What you have to do: Reproduce all of the items below, substituting "desktop automation assistant" for each occurrence of "computer-use agent" and keeping everything else the same.

Record list:
------------

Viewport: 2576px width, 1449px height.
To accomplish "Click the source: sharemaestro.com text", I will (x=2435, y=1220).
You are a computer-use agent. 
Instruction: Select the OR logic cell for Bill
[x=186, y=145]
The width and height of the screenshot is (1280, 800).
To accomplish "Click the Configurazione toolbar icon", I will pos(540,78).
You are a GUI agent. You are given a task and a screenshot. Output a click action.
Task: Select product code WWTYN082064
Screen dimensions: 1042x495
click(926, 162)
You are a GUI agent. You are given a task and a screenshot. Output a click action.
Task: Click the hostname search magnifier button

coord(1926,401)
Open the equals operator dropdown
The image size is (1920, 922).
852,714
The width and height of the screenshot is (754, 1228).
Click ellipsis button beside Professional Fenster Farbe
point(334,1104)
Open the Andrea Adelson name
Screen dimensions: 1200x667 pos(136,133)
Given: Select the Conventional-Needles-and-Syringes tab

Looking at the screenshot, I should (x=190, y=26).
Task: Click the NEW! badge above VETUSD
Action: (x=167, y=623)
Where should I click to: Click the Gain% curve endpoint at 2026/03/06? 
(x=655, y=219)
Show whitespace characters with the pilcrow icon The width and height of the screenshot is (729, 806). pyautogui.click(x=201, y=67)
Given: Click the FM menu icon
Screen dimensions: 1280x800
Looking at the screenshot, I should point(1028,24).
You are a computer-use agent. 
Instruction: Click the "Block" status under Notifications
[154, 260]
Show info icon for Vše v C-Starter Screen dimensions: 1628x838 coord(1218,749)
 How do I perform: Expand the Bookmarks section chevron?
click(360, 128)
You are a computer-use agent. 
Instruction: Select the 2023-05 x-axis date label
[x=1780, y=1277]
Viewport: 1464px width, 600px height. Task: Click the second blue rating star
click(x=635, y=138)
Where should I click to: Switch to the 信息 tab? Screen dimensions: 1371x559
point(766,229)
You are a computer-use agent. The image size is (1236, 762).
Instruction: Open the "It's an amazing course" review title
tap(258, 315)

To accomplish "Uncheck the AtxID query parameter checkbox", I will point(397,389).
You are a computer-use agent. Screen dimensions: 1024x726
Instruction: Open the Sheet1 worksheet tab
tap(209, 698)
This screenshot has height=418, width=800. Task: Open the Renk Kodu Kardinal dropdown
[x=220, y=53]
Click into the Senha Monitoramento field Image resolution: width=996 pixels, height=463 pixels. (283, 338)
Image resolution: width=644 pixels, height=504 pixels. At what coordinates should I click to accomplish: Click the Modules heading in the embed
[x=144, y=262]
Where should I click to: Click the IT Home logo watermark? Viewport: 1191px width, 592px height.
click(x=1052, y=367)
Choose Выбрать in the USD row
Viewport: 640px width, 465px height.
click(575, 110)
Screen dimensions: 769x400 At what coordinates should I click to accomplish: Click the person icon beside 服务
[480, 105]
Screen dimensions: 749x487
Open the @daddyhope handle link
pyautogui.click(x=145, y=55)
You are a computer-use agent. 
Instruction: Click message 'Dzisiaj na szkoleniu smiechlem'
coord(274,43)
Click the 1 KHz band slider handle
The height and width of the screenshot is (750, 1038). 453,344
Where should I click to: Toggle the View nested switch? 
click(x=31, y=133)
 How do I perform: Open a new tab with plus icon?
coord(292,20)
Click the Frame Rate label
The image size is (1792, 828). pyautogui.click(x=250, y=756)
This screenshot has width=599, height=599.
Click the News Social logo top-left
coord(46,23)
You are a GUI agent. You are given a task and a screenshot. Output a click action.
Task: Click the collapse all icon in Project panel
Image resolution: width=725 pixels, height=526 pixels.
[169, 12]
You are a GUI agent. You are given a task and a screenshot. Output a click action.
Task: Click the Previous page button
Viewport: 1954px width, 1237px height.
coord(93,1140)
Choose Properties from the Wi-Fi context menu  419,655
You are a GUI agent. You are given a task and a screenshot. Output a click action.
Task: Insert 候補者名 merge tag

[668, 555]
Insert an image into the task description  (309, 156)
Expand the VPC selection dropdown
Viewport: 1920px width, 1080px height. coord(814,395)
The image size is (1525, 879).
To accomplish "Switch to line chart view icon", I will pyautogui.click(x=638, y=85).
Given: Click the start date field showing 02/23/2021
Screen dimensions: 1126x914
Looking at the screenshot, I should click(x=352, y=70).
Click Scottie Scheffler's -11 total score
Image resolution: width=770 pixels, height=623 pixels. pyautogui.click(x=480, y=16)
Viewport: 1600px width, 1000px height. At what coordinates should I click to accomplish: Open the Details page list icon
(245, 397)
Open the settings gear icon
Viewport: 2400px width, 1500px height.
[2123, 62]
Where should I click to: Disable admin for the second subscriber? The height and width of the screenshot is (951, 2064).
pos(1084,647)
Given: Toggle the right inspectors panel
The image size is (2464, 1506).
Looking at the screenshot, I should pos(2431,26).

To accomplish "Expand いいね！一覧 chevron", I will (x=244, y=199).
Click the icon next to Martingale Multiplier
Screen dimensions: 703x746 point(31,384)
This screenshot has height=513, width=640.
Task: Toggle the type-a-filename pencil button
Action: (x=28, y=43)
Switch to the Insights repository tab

------------

Answer for the task:
Viewport: 2576px width, 1449px height.
To accomplish "Click the source: sharemaestro.com text", I will (x=2435, y=1220).
You are a desktop automation assistant. 
Instruction: Select the OR logic cell for Bill
[x=186, y=145]
The width and height of the screenshot is (1280, 800).
To accomplish "Click the Configurazione toolbar icon", I will pos(540,78).
You are a GUI agent. You are given a task and a screenshot. Output a click action.
Task: Select product code WWTYN082064
Screen dimensions: 1042x495
click(926, 162)
You are a GUI agent. You are given a task and a screenshot. Output a click action.
Task: Click the hostname search magnifier button

coord(1926,401)
Open the equals operator dropdown
The image size is (1920, 922).
852,714
The width and height of the screenshot is (754, 1228).
Click ellipsis button beside Professional Fenster Farbe
point(334,1104)
Open the Andrea Adelson name
Screen dimensions: 1200x667 pos(136,133)
Given: Select the Conventional-Needles-and-Syringes tab

Looking at the screenshot, I should (x=190, y=26).
Task: Click the NEW! badge above VETUSD
Action: (x=167, y=623)
Where should I click to: Click the Gain% curve endpoint at 2026/03/06? 
(x=655, y=219)
Show whitespace characters with the pilcrow icon The width and height of the screenshot is (729, 806). pyautogui.click(x=201, y=67)
Given: Click the FM menu icon
Screen dimensions: 1280x800
Looking at the screenshot, I should point(1028,24).
You are a desktop automation assistant. 
Instruction: Click the "Block" status under Notifications
[154, 260]
Show info icon for Vše v C-Starter Screen dimensions: 1628x838 coord(1218,749)
 How do I perform: Expand the Bookmarks section chevron?
click(360, 128)
You are a desktop automation assistant. 
Instruction: Select the 2023-05 x-axis date label
[x=1780, y=1277]
Viewport: 1464px width, 600px height. Task: Click the second blue rating star
click(x=635, y=138)
Where should I click to: Switch to the 信息 tab? Screen dimensions: 1371x559
point(766,229)
You are a desktop automation assistant. The image size is (1236, 762).
Instruction: Open the "It's an amazing course" review title
tap(258, 315)

To accomplish "Uncheck the AtxID query parameter checkbox", I will point(397,389).
You are a desktop automation assistant. Screen dimensions: 1024x726
Instruction: Open the Sheet1 worksheet tab
tap(209, 698)
This screenshot has height=418, width=800. Task: Open the Renk Kodu Kardinal dropdown
[x=220, y=53]
Click into the Senha Monitoramento field Image resolution: width=996 pixels, height=463 pixels. (283, 338)
Image resolution: width=644 pixels, height=504 pixels. At what coordinates should I click to accomplish: Click the Modules heading in the embed
[x=144, y=262]
Where should I click to: Click the IT Home logo watermark? Viewport: 1191px width, 592px height.
click(x=1052, y=367)
Choose Выбрать in the USD row
Viewport: 640px width, 465px height.
click(575, 110)
Screen dimensions: 769x400 At what coordinates should I click to accomplish: Click the person icon beside 服务
[480, 105]
Screen dimensions: 749x487
Open the @daddyhope handle link
pyautogui.click(x=145, y=55)
You are a desktop automation assistant. 
Instruction: Click message 'Dzisiaj na szkoleniu smiechlem'
coord(274,43)
Click the 1 KHz band slider handle
The height and width of the screenshot is (750, 1038). 453,344
Where should I click to: Toggle the View nested switch? 
click(x=31, y=133)
 How do I perform: Open a new tab with plus icon?
coord(292,20)
Click the Frame Rate label
The image size is (1792, 828). pyautogui.click(x=250, y=756)
This screenshot has width=599, height=599.
Click the News Social logo top-left
coord(46,23)
You are a GUI agent. You are given a task and a screenshot. Output a click action.
Task: Click the collapse all icon in Project panel
Image resolution: width=725 pixels, height=526 pixels.
[169, 12]
You are a GUI agent. You are given a task and a screenshot. Output a click action.
Task: Click the Previous page button
Viewport: 1954px width, 1237px height.
coord(93,1140)
Choose Properties from the Wi-Fi context menu  419,655
You are a GUI agent. You are given a task and a screenshot. Output a click action.
Task: Insert 候補者名 merge tag

[668, 555]
Insert an image into the task description  (309, 156)
Expand the VPC selection dropdown
Viewport: 1920px width, 1080px height. coord(814,395)
The image size is (1525, 879).
To accomplish "Switch to line chart view icon", I will pyautogui.click(x=638, y=85).
Given: Click the start date field showing 02/23/2021
Screen dimensions: 1126x914
Looking at the screenshot, I should click(x=352, y=70).
Click Scottie Scheffler's -11 total score
Image resolution: width=770 pixels, height=623 pixels. pyautogui.click(x=480, y=16)
Viewport: 1600px width, 1000px height. At what coordinates should I click to accomplish: Open the Details page list icon
(245, 397)
Open the settings gear icon
Viewport: 2400px width, 1500px height.
[2123, 62]
Where should I click to: Disable admin for the second subscriber? The height and width of the screenshot is (951, 2064).
pos(1084,647)
Given: Toggle the right inspectors panel
The image size is (2464, 1506).
Looking at the screenshot, I should pos(2431,26).

To accomplish "Expand いいね！一覧 chevron", I will (x=244, y=199).
Click the icon next to Martingale Multiplier
Screen dimensions: 703x746 point(31,384)
This screenshot has height=513, width=640.
Task: Toggle the type-a-filename pencil button
Action: (x=28, y=43)
Switch to the Insights repository tab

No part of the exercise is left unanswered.